Have you been thinking you should produce more video content, but you hate watching recordings of yourself?
Whether the process feels uncomfortable, or you dislike the way you look or sound on camera, know that you are not alone. Many people dislike recording video content initially, but in this month’s column (and accompanying video) I aim to build your confidence and encourage you to produce more videos.
Let’s start off with why it’s a good idea to create videos. Whether your communication goals are personal- or business-related, video is one of the most effective mediums we have access to for getting a message across. What’s crazy is that many people have been talking about the importance of producing video content for decades; however, to this day, very few people produce significant amounts of video content.
In previous columns, I’ve talked about the percentage breakdown of how a message is communicated: 55% of communication revolves around body language, 38% comes from vocal tone/variety and only 7% of how a message is interpreted comes from the words that we say. While some have debated the specific numbers related to this formula, it’s undeniable that body language has a significant impact on our communication.
With this in mind, e-mails, blog posts and even audio-only podcasts are missing a huge component of communication. Video content allows your audience to see your body language and, therefore, understand more of your message.
But for some reason, when we step in front of a camera, many of us tend to freeze up. Even though no one may physically be in the room, our brains understand that a number of people will end up watching the video we are creating, which makes us nervous.

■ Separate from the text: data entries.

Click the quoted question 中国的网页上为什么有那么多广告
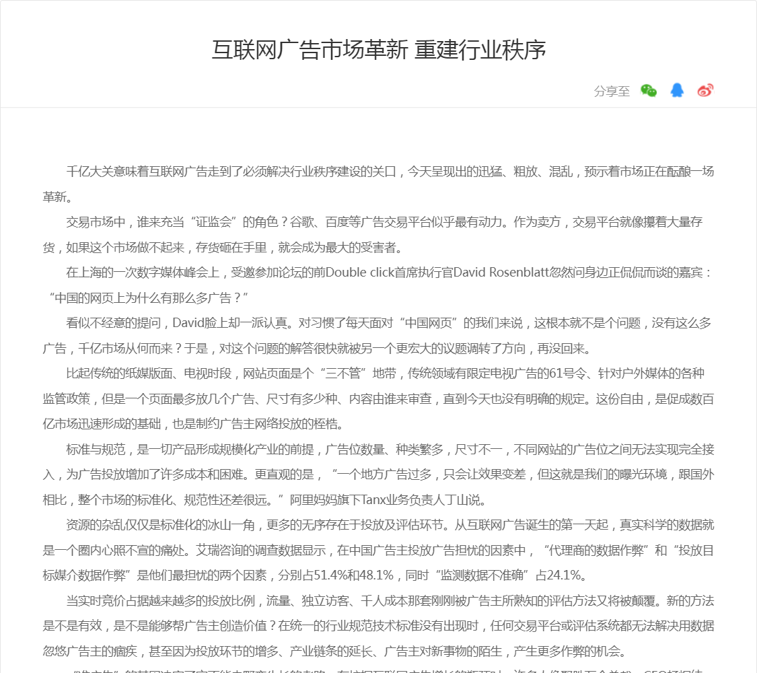This screenshot has height=673, width=757. tap(148, 297)
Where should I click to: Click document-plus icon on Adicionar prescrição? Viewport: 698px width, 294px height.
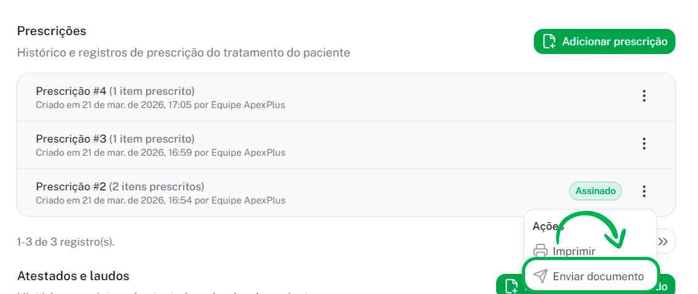pyautogui.click(x=550, y=42)
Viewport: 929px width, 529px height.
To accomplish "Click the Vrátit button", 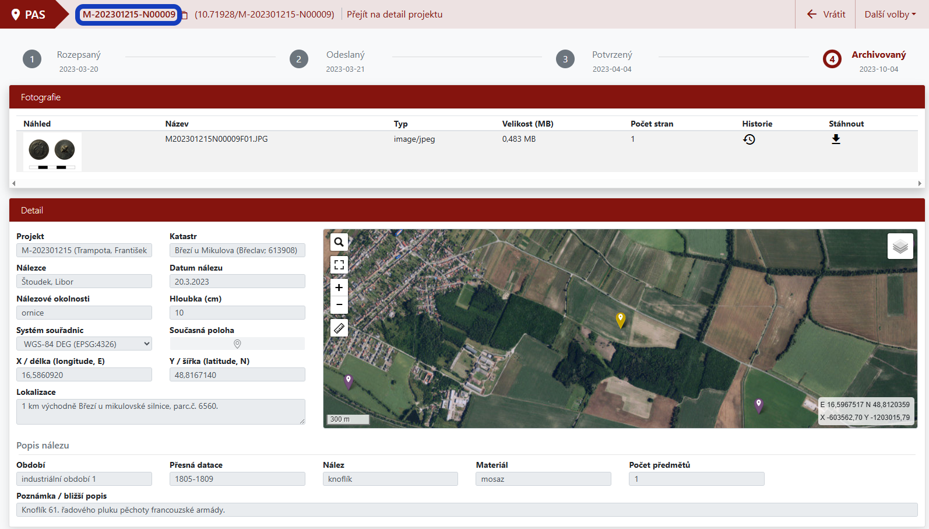I will click(x=826, y=15).
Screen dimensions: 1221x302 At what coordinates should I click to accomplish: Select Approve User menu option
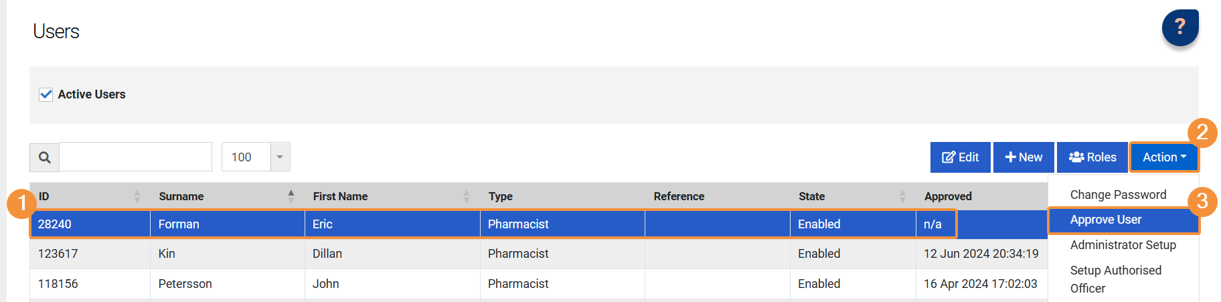(x=1106, y=220)
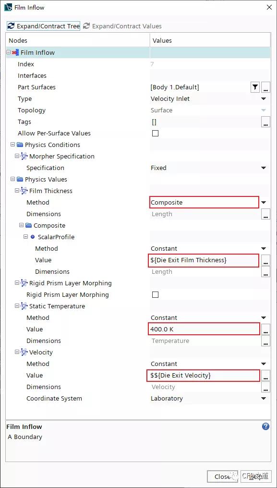Click the Part Surfaces filter funnel icon
The image size is (277, 488).
255,87
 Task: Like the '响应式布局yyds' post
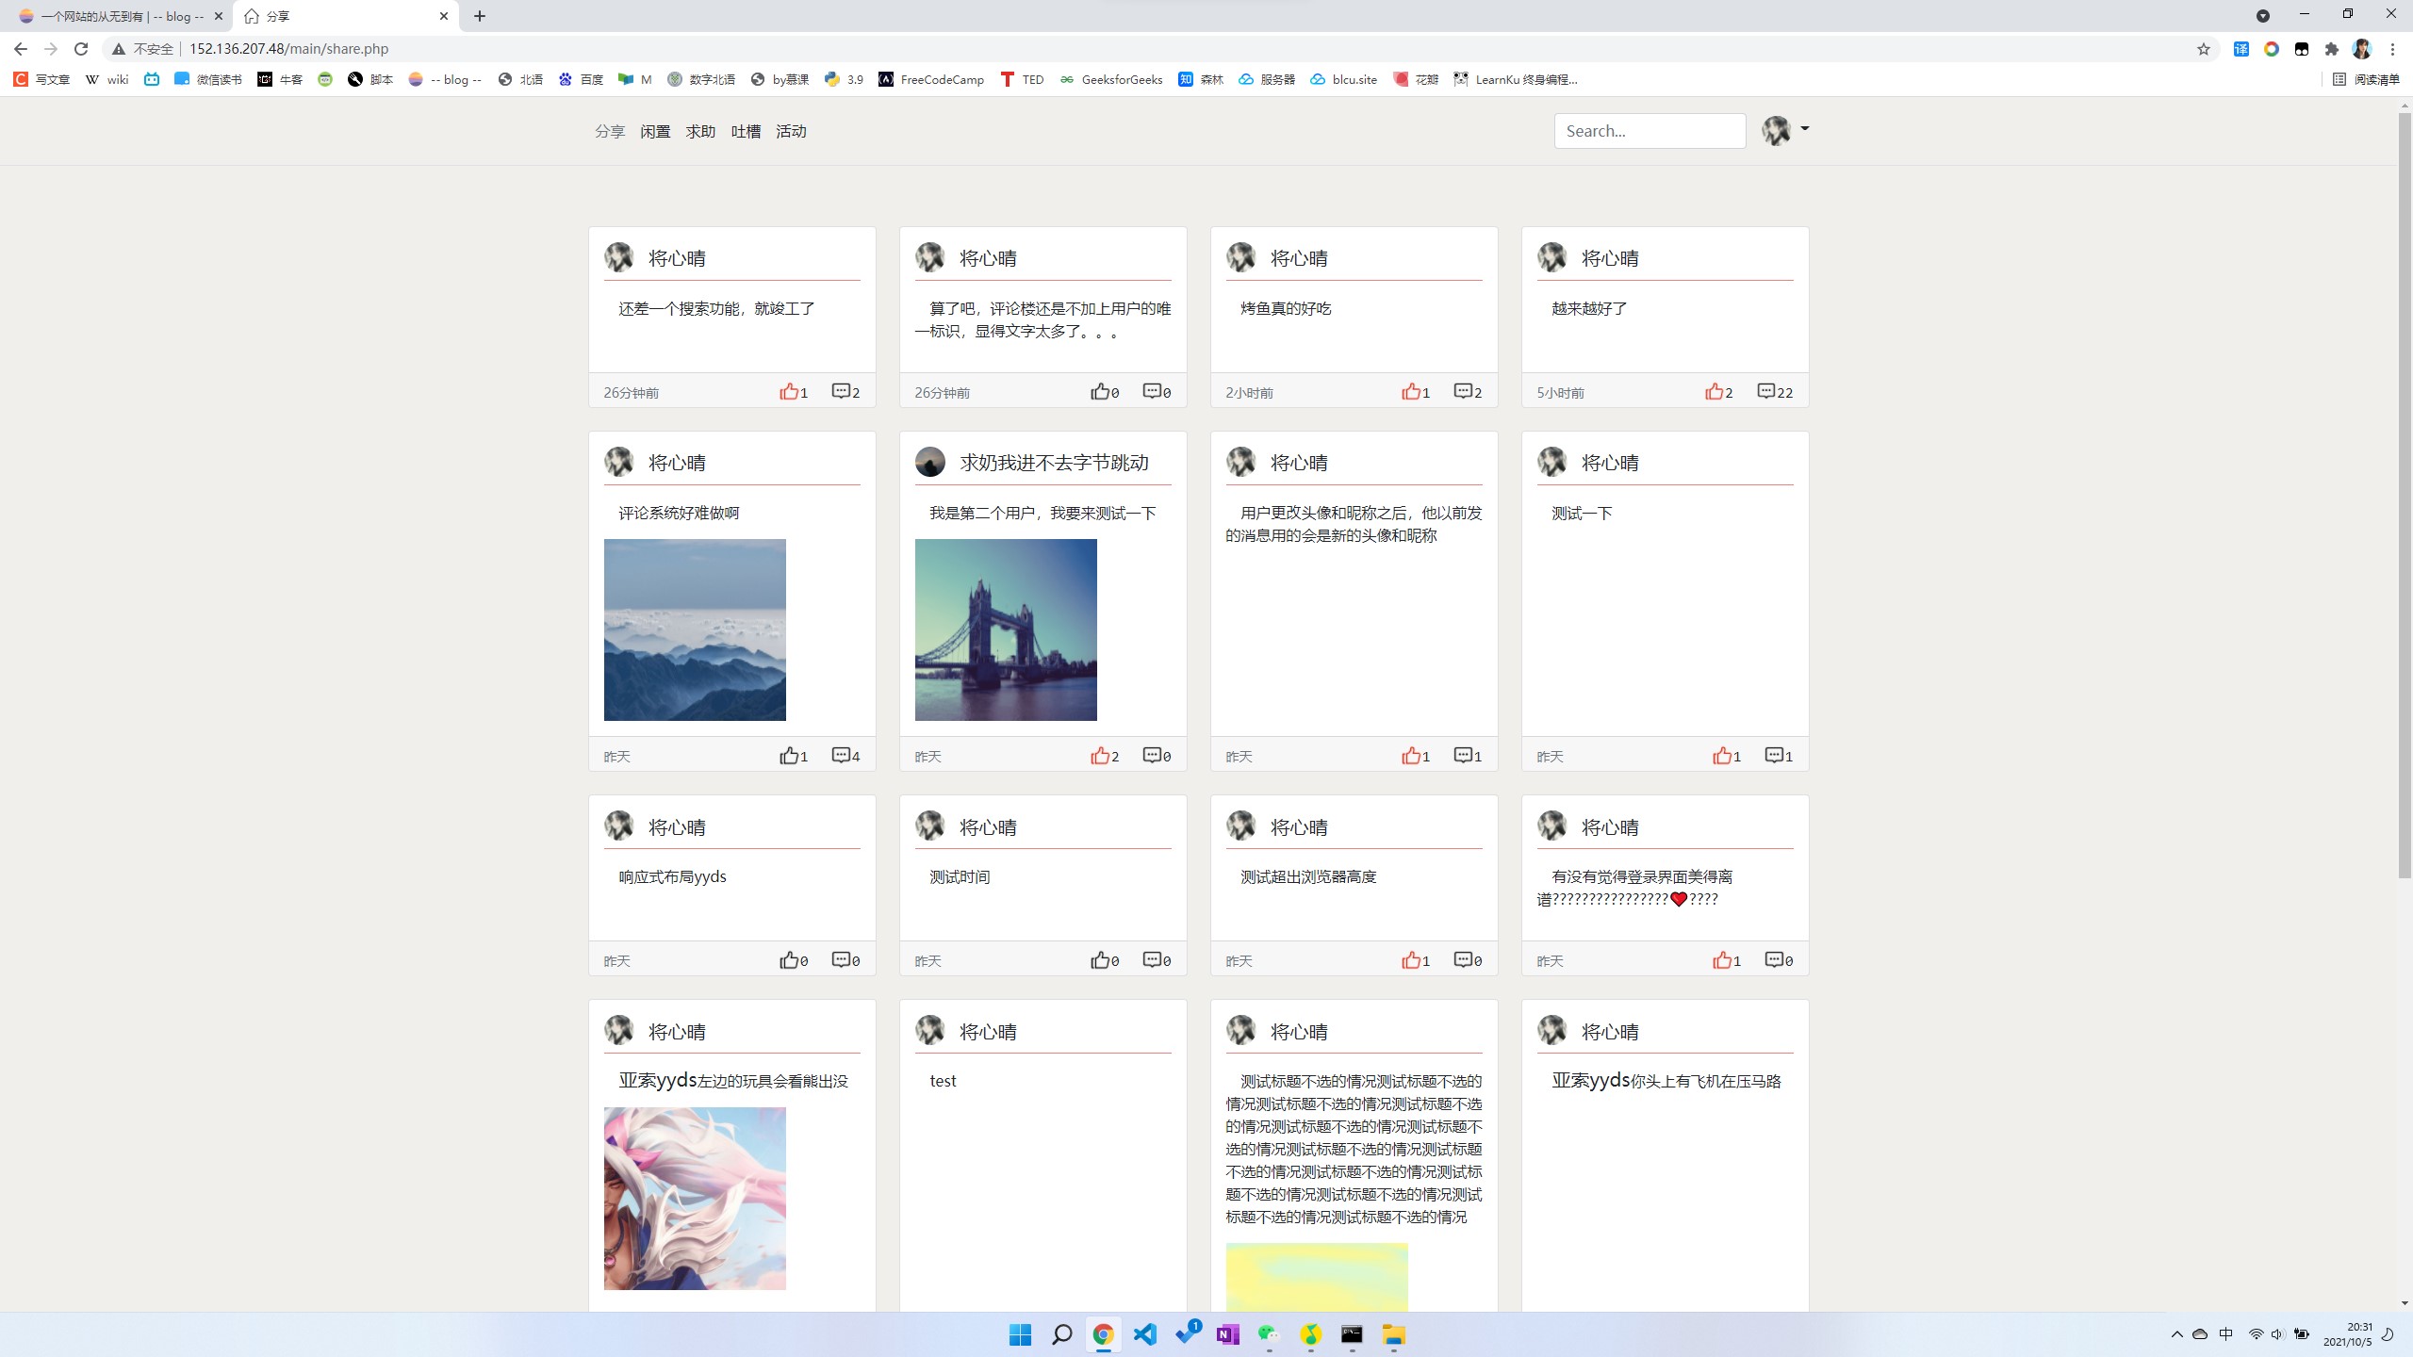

Here are four tips to make video content creation easier:
1. Plan the structure in advance
It's very difficult to turn on your camera and wing it without any preparation. For every YouTube video I create, I spend time in advance writing brief notes on what I want to talk about. Once I have the basic structure outlined, I practice my delivery a few times before turning on the camera and pressing record. By taking this step, you’ll make the recording process significantly easier than if you had tried to wing it.
One additional note is that I don’t suggest writing out your notes word-for-word, because the audience can often tell if you are reading off of a script.
Some of the best advice I received when I began shooting video content was to purposefully smile more than I thought was necessary. My friend told me that it might seem odd at first, but it will be a positive experience for the audience.
Many people who start creating videos are so focused on communicating their message correctly, they forget to smile and end up coming across incredibly serious or maybe even upset. Smiling will lighten your mood, and create a deeper connection with your audience.
3. Place reminder bullet points behind camera
If you are struggling to remember what you’re going to talk about, try writing brief bullet points on a sticky note and placing it just behind your camera. It’s important to not stare at the sticky note (your audience will be able to tell if you’re reading off of something), but it will give you something to quickly glance at between sentences to keep yourself on track.
This tip is especially helpful for when you are creating live video content:
4. Create multiple videos in every session
When I create video content, it’s quite the process.I spend about 20 minutes setting up one of the rooms in my house with the appropriate lighting, camera, tripod, laptop, microphone, etc. For all of that effort, it would be silly to simply shoot one video. I’ve learned it’s much more efficient to create a batch of videos (usually I do four) at once, to be as efficient as possible.
Beyond the benefit of additional content, you will also find you hit your groove after the first or second video, so recording the third and fourth ends up being a breeze.